▶ [TASK REQUIREMENTS]: In the material below, find the line with "Privacy Policy (612, 2544)" and the line with "О процессорах (105, 39)", then output those two lines and every line between them, exactly.

▶ [INFORMATION GIVEN]:

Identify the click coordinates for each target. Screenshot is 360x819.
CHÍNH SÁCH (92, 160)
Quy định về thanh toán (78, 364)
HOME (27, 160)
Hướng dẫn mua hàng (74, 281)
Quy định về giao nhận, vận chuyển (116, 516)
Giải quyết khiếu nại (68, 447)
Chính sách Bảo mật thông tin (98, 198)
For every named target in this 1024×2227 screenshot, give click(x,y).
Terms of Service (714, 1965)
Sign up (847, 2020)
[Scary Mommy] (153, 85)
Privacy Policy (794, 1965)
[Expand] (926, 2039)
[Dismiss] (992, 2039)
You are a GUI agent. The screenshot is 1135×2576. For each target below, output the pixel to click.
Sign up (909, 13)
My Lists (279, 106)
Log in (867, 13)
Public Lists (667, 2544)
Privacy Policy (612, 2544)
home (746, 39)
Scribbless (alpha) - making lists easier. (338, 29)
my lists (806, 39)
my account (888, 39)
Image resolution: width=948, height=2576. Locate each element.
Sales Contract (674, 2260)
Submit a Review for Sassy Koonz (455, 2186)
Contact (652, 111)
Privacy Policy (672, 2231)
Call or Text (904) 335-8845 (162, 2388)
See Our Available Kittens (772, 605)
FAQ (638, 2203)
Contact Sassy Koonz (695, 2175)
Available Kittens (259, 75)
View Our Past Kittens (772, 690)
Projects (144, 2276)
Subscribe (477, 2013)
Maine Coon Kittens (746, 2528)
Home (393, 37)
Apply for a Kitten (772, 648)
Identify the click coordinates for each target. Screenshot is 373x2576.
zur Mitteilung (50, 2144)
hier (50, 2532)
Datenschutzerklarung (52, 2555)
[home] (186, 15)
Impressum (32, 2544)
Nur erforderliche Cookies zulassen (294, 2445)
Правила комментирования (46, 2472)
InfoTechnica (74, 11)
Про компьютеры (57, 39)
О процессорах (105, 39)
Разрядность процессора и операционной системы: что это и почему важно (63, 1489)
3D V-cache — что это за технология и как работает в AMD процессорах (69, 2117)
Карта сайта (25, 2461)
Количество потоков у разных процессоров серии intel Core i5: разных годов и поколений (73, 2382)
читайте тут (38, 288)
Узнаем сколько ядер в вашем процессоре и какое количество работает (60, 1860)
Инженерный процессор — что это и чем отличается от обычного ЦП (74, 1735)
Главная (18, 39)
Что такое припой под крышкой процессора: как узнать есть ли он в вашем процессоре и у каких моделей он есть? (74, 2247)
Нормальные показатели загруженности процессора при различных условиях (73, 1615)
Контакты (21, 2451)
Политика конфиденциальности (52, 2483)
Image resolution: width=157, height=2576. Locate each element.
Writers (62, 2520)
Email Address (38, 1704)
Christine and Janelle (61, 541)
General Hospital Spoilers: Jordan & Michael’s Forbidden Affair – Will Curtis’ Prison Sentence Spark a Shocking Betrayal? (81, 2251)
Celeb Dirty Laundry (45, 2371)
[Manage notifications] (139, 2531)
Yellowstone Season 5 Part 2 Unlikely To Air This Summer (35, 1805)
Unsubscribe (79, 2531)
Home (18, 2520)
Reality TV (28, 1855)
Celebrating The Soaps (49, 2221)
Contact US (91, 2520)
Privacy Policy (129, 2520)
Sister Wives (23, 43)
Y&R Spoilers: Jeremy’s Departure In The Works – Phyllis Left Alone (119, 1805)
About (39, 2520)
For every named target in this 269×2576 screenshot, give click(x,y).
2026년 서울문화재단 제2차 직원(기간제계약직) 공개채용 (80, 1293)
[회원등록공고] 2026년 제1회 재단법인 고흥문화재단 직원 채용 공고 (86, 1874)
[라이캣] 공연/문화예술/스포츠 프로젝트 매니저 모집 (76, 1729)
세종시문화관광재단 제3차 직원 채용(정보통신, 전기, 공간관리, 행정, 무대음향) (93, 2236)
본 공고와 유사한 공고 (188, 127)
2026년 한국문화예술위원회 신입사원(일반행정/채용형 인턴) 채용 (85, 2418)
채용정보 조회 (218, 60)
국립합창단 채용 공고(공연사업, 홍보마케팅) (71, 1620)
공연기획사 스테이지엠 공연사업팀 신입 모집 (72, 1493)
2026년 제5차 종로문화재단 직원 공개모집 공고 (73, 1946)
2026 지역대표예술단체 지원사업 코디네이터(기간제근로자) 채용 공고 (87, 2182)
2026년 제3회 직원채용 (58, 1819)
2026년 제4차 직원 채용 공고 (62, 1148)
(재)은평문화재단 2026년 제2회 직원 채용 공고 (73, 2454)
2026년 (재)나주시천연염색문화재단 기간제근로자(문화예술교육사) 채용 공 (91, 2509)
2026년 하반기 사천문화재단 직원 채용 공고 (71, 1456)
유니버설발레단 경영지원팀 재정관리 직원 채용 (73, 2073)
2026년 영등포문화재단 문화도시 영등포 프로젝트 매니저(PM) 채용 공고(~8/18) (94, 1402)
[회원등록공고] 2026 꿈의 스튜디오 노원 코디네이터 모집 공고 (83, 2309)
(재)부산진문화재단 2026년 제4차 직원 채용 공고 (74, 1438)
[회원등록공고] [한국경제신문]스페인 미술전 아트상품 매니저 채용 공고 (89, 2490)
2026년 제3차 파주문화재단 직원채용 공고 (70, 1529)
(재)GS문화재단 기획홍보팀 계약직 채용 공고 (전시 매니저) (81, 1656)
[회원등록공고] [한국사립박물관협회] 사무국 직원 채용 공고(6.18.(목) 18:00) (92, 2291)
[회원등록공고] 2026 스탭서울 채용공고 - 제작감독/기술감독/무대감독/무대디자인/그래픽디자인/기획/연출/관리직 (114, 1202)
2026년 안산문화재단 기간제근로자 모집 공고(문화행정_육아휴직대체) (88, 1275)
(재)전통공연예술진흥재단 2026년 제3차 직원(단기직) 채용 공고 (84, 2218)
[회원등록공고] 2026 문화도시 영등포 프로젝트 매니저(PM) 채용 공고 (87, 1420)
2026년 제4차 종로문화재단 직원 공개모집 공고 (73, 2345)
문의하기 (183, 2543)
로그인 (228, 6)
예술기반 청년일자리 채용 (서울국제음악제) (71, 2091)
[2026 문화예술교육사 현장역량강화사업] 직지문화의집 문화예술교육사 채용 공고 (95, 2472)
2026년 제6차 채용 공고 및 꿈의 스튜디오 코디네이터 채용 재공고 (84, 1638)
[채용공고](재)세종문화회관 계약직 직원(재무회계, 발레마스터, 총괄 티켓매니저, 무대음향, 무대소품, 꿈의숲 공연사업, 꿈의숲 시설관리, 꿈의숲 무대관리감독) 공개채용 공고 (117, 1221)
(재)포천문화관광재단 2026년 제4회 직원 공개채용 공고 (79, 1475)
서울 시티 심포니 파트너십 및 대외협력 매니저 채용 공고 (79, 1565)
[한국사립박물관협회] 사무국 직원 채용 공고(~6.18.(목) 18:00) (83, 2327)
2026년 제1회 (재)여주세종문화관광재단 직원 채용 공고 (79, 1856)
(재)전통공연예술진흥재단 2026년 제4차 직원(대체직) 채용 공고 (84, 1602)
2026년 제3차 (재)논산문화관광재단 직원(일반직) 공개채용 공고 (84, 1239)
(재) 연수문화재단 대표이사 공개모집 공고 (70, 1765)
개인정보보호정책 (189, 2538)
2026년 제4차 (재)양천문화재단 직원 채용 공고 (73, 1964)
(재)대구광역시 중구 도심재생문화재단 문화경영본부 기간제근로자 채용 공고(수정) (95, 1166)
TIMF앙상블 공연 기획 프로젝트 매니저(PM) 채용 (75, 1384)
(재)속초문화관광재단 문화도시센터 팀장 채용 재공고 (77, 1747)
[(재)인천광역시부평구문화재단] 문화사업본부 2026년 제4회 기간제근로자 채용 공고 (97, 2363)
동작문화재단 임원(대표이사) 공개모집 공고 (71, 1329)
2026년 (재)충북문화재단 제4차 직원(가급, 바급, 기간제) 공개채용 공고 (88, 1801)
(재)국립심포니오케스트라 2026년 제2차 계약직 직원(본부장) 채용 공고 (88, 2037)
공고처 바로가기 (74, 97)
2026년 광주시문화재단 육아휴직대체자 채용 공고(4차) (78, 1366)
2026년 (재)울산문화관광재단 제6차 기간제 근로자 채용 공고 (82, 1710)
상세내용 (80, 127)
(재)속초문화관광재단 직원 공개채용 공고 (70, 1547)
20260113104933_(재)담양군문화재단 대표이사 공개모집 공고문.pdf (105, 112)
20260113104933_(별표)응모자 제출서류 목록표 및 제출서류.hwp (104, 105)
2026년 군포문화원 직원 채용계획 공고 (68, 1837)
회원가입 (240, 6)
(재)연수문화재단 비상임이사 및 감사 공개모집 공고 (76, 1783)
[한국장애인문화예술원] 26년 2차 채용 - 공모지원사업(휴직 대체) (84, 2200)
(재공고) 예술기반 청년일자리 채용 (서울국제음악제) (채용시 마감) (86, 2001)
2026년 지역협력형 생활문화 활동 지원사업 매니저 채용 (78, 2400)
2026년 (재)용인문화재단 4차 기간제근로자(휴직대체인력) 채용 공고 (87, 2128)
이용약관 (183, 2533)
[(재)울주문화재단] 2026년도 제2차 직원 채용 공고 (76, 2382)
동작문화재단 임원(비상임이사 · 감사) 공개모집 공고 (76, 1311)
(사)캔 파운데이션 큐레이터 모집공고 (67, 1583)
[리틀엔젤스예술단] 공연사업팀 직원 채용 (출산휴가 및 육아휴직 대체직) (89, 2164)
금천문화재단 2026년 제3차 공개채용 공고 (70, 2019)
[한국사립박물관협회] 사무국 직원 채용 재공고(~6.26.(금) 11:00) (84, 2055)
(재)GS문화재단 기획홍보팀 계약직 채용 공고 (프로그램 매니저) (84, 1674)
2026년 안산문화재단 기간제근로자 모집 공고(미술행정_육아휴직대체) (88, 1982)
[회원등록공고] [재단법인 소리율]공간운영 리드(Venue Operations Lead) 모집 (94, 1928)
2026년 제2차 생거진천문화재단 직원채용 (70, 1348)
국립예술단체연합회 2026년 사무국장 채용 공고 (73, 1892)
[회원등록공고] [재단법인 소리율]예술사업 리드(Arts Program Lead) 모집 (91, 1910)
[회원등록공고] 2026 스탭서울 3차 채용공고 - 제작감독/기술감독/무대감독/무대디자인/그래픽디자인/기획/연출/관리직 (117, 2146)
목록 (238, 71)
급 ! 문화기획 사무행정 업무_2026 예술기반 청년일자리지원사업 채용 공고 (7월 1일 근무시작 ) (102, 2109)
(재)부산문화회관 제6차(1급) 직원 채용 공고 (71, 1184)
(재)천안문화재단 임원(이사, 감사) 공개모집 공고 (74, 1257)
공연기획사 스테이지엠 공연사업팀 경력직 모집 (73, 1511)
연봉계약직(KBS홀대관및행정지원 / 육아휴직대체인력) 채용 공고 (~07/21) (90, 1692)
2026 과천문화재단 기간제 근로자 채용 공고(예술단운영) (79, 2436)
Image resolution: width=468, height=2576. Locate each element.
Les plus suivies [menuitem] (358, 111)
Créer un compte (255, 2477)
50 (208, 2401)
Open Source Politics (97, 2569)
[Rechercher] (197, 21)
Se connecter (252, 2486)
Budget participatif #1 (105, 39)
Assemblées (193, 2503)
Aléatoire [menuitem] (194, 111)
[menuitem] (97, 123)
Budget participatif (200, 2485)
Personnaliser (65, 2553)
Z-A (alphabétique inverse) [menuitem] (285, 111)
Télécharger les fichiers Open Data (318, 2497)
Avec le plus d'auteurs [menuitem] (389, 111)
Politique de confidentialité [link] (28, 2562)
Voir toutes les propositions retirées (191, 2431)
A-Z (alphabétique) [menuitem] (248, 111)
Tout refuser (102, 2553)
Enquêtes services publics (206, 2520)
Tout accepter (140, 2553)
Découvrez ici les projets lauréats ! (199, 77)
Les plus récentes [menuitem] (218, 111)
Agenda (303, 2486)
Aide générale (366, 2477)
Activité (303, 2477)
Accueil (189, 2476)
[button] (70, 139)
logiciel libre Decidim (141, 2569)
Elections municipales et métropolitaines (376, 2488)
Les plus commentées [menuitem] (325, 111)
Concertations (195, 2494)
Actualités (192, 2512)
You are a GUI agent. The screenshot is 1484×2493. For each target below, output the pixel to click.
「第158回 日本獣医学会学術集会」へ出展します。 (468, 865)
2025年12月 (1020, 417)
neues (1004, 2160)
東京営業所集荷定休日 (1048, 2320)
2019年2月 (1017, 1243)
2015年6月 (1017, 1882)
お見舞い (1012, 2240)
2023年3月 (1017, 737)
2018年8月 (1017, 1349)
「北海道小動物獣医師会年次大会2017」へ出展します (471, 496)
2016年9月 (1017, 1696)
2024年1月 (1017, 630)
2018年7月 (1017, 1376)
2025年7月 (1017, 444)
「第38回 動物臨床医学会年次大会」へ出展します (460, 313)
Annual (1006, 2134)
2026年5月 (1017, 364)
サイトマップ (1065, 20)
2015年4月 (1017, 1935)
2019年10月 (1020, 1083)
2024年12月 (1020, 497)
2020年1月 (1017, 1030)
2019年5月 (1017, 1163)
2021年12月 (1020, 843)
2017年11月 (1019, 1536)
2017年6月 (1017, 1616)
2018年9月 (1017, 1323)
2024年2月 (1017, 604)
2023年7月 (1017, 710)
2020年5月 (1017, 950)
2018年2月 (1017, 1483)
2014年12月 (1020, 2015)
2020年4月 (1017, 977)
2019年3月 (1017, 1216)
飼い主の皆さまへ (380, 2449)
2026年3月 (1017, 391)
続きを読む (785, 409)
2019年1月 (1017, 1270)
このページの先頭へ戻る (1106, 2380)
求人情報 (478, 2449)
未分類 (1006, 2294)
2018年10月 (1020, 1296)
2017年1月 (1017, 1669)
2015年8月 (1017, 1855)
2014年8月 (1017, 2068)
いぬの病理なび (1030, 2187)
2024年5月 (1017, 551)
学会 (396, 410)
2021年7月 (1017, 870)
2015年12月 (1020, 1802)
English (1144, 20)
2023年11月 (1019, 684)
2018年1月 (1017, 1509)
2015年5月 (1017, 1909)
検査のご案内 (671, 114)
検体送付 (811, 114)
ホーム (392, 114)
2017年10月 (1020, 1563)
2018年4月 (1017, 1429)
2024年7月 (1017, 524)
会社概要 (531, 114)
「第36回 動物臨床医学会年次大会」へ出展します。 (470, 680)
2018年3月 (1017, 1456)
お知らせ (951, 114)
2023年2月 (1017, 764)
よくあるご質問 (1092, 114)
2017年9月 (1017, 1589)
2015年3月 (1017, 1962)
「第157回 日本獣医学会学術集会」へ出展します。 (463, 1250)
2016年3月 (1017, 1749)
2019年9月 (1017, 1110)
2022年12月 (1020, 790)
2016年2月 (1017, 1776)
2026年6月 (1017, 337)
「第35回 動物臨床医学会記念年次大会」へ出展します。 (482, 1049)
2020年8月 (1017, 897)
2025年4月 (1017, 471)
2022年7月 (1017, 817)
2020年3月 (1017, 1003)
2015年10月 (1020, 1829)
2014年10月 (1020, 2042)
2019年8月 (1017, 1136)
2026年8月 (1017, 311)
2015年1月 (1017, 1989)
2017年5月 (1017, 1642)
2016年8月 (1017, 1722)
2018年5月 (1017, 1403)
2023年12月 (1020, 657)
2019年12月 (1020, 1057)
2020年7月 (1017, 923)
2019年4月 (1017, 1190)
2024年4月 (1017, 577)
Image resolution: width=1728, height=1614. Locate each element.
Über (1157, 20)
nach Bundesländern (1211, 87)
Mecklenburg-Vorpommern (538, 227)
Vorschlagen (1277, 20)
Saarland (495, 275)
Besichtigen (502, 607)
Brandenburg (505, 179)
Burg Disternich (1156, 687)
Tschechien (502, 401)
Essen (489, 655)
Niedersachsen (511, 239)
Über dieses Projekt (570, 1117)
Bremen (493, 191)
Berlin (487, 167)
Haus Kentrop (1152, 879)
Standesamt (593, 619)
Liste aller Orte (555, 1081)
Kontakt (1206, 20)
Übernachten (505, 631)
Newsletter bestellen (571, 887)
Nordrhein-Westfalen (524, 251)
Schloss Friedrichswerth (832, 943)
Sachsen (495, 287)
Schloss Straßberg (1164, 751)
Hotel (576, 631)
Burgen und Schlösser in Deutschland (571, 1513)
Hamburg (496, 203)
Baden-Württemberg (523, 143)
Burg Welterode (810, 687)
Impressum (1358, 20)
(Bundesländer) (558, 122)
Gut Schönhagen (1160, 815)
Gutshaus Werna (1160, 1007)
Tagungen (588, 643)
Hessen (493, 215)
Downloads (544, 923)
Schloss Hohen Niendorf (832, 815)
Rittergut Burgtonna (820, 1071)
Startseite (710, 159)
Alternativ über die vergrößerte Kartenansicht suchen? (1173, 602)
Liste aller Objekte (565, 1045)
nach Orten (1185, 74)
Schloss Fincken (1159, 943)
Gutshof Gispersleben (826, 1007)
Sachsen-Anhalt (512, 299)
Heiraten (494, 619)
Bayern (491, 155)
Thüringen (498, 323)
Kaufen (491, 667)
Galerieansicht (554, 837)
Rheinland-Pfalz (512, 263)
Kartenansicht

▶ [RESULT BELOW]:
Privacy Policy (612, 2544)
home (746, 39)
Scribbless (alpha) - making lists easier. (338, 29)
my lists (806, 39)
my account (888, 39)
Image resolution: width=948, height=2576. Locate each element.
Sales Contract (674, 2260)
Submit a Review for Sassy Koonz (455, 2186)
Contact (652, 111)
Privacy Policy (672, 2231)
Call or Text (904) 335-8845 (162, 2388)
See Our Available Kittens (772, 605)
FAQ (638, 2203)
Contact Sassy Koonz (695, 2175)
Available Kittens (259, 75)
View Our Past Kittens (772, 690)
Projects (144, 2276)
Subscribe (477, 2013)
Maine Coon Kittens (746, 2528)
Home (393, 37)
Apply for a Kitten (772, 648)
Identify the click coordinates for each target. Screenshot is 373x2576.
zur Mitteilung (50, 2144)
hier (50, 2532)
Datenschutzerklarung (52, 2555)
[home] (186, 15)
Impressum (32, 2544)
Nur erforderliche Cookies zulassen (294, 2445)
Правила комментирования (46, 2472)
InfoTechnica (74, 11)
Про компьютеры (57, 39)
О процессорах (105, 39)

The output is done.